Llega un momento en la vida en el que tu almohada deja de ser una estación de paso. Prefieres dormir sola a no pegar ojo acompañada por ronquidos ajenos. Además, el pelo de ciertos tíos es pelín grasiento; el de otros, con tendencia a la caída; de modo que evitarlos resulta un triunfo cuando, al sacar las sábanas de la lavadora, descubres que siguen blancas, inmaculadas, y sin un solo cabello atrapado en el bordado.
Y cuando estás convencida de que lo mejor que te puede pasar en la vida es estar soltera, disfrutar de tu casa y de tu tiempo contigo misma, recuperar la parte del armario que habías cedido y volver a cenar yogures en lugar de pizzas —cosa que tu báscula empieza a agradecer de inmediato— aparece él. El hombre almohada.
Al principio no haces caso a su tonteo. Qué pereza tanto lirili para tan poco lerele. Pero poco a poco te das cuenta de que él sí que no parece como los demás. Que le interesas de verdad.
Le abres una rendija de tu vida y él, educado, enseña la patita antes de pasar. Nada de colarse por la ventana.
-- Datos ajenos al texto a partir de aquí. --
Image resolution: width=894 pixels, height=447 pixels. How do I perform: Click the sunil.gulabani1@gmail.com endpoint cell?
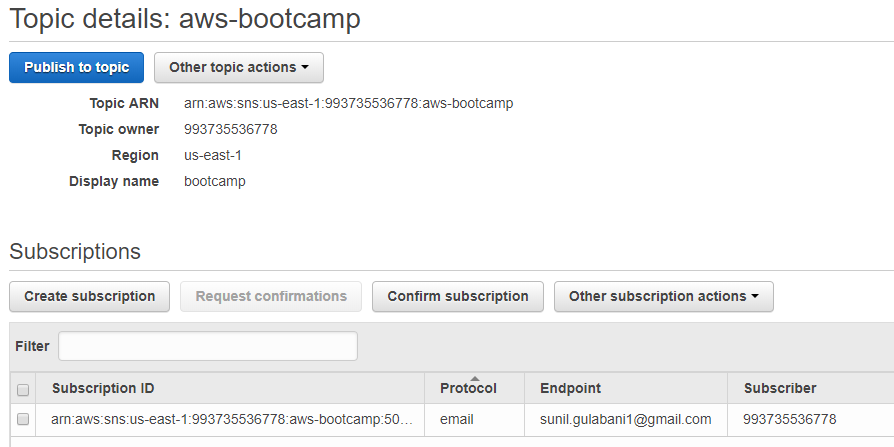click(x=625, y=420)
Ni de tirarse en plancha por el hueco de la chimenea.
Te mira como si en tus ojos retransmitieran el Madrid- Barça que se está perdiendo por invitarte al teatro.
Te abraza como si quisiera traspasar con su corazón la tela de tu abrigo.
Te acaricia y te está curando el alma.
Te habla. Pero sobre todo te escucha.
Te admira. Sabe lo que vales y vale mucho más de lo que él quiere saber.
Es capaz de dibujarte una sonrisa en los labios cuando no hay forma de que la puta vida deje de hacerte llorar.
Te regala su mundo para que, junto al tuyo, hagáis uno nuevo a medias.
Y llega la noche y él posa la cabeza sobre su almohada, y tú decides que es mejor olvidar la tuya por un rato y apoyarte en él, y te quedas dormida en su pecho, y él deja que sus dedos se pierdan haciendo círculos con tu pelo. Y así esta noche, y mañana, y la noche del día siguiente, y la del día después a la mañana de antes. Y pasa el tiempo y te das cuenta de no hay almohadas ni valerianas que valgan: su pecho es el mejor bálsamo para coger el sueño. Aunque a veces se dé la vuelta sin previo aviso y se te quede la cabeza encasquillada bajo su brazo.
Y como esto no es un cuento de hadas, un ronquido te despierta de vez en cuando. Es la mejor forma de saber que no estás soñando. Que no existe el hombre perfecto, pero sí el que te hace feliz.
Los hombres de mi almohada, Noelia Jiménez, Editorial Eutelequia (Madrid, 2011).